* [Work required]:
Reproduce the listing below word for word, every line from start to finish.

(Collected data)
········

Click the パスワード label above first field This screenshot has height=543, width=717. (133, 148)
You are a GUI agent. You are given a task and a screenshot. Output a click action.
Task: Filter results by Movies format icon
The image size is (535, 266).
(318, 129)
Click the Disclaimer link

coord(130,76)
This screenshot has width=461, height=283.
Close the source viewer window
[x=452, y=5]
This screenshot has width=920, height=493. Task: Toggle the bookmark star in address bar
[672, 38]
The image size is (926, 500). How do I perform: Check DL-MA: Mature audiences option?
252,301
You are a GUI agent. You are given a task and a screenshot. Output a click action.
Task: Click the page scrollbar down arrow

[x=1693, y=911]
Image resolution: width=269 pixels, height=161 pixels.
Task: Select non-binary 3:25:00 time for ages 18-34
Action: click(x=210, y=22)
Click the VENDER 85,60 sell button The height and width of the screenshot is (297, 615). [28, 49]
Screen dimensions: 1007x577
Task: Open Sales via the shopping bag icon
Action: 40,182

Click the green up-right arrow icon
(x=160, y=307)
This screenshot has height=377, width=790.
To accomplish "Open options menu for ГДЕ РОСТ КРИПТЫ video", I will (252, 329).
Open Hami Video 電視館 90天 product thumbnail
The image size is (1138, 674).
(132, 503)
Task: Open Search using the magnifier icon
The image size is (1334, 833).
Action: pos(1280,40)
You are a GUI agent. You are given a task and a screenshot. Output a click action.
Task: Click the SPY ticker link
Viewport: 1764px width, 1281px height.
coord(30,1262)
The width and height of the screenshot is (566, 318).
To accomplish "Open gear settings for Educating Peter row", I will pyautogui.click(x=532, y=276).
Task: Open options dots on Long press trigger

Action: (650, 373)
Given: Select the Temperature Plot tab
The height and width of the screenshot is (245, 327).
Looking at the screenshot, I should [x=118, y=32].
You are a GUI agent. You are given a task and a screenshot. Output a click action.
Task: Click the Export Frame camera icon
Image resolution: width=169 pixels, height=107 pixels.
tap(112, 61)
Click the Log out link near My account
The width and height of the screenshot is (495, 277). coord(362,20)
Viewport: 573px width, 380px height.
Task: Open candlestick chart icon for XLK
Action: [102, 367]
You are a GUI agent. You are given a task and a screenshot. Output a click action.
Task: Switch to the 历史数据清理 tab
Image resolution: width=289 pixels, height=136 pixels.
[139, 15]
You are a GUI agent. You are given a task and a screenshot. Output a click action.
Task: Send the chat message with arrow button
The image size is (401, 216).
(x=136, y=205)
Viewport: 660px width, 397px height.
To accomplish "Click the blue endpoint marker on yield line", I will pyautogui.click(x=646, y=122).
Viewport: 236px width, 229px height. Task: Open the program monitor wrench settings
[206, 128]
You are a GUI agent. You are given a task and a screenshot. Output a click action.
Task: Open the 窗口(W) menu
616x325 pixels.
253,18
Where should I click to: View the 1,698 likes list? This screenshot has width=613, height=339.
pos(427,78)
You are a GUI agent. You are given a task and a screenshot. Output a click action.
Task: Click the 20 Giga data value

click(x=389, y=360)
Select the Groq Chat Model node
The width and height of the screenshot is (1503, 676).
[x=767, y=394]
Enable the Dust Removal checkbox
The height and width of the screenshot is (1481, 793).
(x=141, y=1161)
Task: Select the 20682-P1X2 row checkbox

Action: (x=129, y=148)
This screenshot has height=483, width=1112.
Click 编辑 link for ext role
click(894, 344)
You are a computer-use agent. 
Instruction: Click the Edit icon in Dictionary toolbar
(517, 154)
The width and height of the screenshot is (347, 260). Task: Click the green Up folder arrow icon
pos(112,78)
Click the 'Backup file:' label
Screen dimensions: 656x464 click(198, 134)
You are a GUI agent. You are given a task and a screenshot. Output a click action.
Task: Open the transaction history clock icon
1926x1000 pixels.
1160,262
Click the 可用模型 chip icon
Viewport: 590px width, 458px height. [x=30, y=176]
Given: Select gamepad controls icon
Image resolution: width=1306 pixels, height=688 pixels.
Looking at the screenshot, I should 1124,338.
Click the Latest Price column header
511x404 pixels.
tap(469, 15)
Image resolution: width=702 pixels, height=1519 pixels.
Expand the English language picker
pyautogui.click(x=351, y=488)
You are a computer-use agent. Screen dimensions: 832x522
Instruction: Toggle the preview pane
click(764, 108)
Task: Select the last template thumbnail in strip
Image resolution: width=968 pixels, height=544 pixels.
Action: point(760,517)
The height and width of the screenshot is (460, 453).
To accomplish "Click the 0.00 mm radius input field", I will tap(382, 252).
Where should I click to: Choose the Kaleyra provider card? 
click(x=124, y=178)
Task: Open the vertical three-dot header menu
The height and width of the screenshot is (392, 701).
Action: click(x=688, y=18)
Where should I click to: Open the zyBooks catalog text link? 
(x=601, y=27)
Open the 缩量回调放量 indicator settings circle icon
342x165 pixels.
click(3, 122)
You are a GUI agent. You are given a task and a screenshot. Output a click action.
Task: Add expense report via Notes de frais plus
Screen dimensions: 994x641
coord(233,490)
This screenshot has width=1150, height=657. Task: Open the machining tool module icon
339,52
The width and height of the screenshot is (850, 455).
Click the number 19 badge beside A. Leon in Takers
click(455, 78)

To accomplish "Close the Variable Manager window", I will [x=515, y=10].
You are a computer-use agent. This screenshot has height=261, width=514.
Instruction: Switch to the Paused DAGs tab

········

* [Exercise output]:
Click the パスワード label above first field This screenshot has height=543, width=717. (133, 148)
You are a GUI agent. You are given a task and a screenshot. Output a click action.
Task: Filter results by Movies format icon
The image size is (535, 266).
(318, 129)
Click the Disclaimer link

coord(130,76)
This screenshot has width=461, height=283.
Close the source viewer window
[x=452, y=5]
This screenshot has width=920, height=493. Task: Toggle the bookmark star in address bar
[672, 38]
The image size is (926, 500). How do I perform: Check DL-MA: Mature audiences option?
252,301
You are a GUI agent. You are given a task and a screenshot. Output a click action.
Task: Click the page scrollbar down arrow

[x=1693, y=911]
Image resolution: width=269 pixels, height=161 pixels.
Task: Select non-binary 3:25:00 time for ages 18-34
Action: click(x=210, y=22)
Click the VENDER 85,60 sell button The height and width of the screenshot is (297, 615). [28, 49]
Screen dimensions: 1007x577
Task: Open Sales via the shopping bag icon
Action: 40,182

Click the green up-right arrow icon
(x=160, y=307)
This screenshot has height=377, width=790.
To accomplish "Open options menu for ГДЕ РОСТ КРИПТЫ video", I will (252, 329).
Open Hami Video 電視館 90天 product thumbnail
The image size is (1138, 674).
(132, 503)
Task: Open Search using the magnifier icon
The image size is (1334, 833).
Action: pos(1280,40)
You are a GUI agent. You are given a task and a screenshot. Output a click action.
Task: Click the SPY ticker link
Viewport: 1764px width, 1281px height.
coord(30,1262)
The width and height of the screenshot is (566, 318).
To accomplish "Open gear settings for Educating Peter row", I will pyautogui.click(x=532, y=276).
Task: Open options dots on Long press trigger

Action: (650, 373)
Given: Select the Temperature Plot tab
The height and width of the screenshot is (245, 327).
Looking at the screenshot, I should [x=118, y=32].
You are a GUI agent. You are given a task and a screenshot. Output a click action.
Task: Click the Export Frame camera icon
Image resolution: width=169 pixels, height=107 pixels.
tap(112, 61)
Click the Log out link near My account
The width and height of the screenshot is (495, 277). coord(362,20)
Viewport: 573px width, 380px height.
Task: Open candlestick chart icon for XLK
Action: [102, 367]
You are a GUI agent. You are given a task and a screenshot. Output a click action.
Task: Switch to the 历史数据清理 tab
Image resolution: width=289 pixels, height=136 pixels.
[139, 15]
You are a GUI agent. You are given a task and a screenshot. Output a click action.
Task: Send the chat message with arrow button
The image size is (401, 216).
(x=136, y=205)
Viewport: 660px width, 397px height.
To accomplish "Click the blue endpoint marker on yield line", I will pyautogui.click(x=646, y=122).
Viewport: 236px width, 229px height. Task: Open the program monitor wrench settings
[206, 128]
You are a GUI agent. You are given a task and a screenshot. Output a click action.
Task: Open the 窗口(W) menu
616x325 pixels.
253,18
Where should I click to: View the 1,698 likes list? This screenshot has width=613, height=339.
pos(427,78)
You are a GUI agent. You are given a task and a screenshot. Output a click action.
Task: Click the 20 Giga data value

click(x=389, y=360)
Select the Groq Chat Model node
The width and height of the screenshot is (1503, 676).
[x=767, y=394]
Enable the Dust Removal checkbox
The height and width of the screenshot is (1481, 793).
(x=141, y=1161)
Task: Select the 20682-P1X2 row checkbox

Action: (x=129, y=148)
This screenshot has height=483, width=1112.
Click 编辑 link for ext role
click(894, 344)
You are a computer-use agent. 
Instruction: Click the Edit icon in Dictionary toolbar
(517, 154)
The width and height of the screenshot is (347, 260). Task: Click the green Up folder arrow icon
pos(112,78)
Click the 'Backup file:' label
Screen dimensions: 656x464 click(198, 134)
You are a GUI agent. You are given a task and a screenshot. Output a click action.
Task: Open the transaction history clock icon
1926x1000 pixels.
1160,262
Click the 可用模型 chip icon
Viewport: 590px width, 458px height. [x=30, y=176]
Given: Select gamepad controls icon
Image resolution: width=1306 pixels, height=688 pixels.
Looking at the screenshot, I should 1124,338.
Click the Latest Price column header
511x404 pixels.
tap(469, 15)
Image resolution: width=702 pixels, height=1519 pixels.
Expand the English language picker
pyautogui.click(x=351, y=488)
You are a computer-use agent. Screen dimensions: 832x522
Instruction: Toggle the preview pane
click(764, 108)
Task: Select the last template thumbnail in strip
Image resolution: width=968 pixels, height=544 pixels.
Action: point(760,517)
The height and width of the screenshot is (460, 453).
To accomplish "Click the 0.00 mm radius input field", I will tap(382, 252).
Where should I click to: Choose the Kaleyra provider card? 
click(x=124, y=178)
Task: Open the vertical three-dot header menu
The height and width of the screenshot is (392, 701).
Action: click(x=688, y=18)
Where should I click to: Open the zyBooks catalog text link? 
(x=601, y=27)
Open the 缩量回调放量 indicator settings circle icon
342x165 pixels.
click(3, 122)
You are a GUI agent. You are given a task and a screenshot. Output a click action.
Task: Add expense report via Notes de frais plus
Screen dimensions: 994x641
coord(233,490)
This screenshot has width=1150, height=657. Task: Open the machining tool module icon
339,52
The width and height of the screenshot is (850, 455).
Click the number 19 badge beside A. Leon in Takers
click(455, 78)

To accomplish "Close the Variable Manager window", I will [x=515, y=10].
You are a computer-use agent. This screenshot has height=261, width=514.
Instruction: Switch to the Paused DAGs tab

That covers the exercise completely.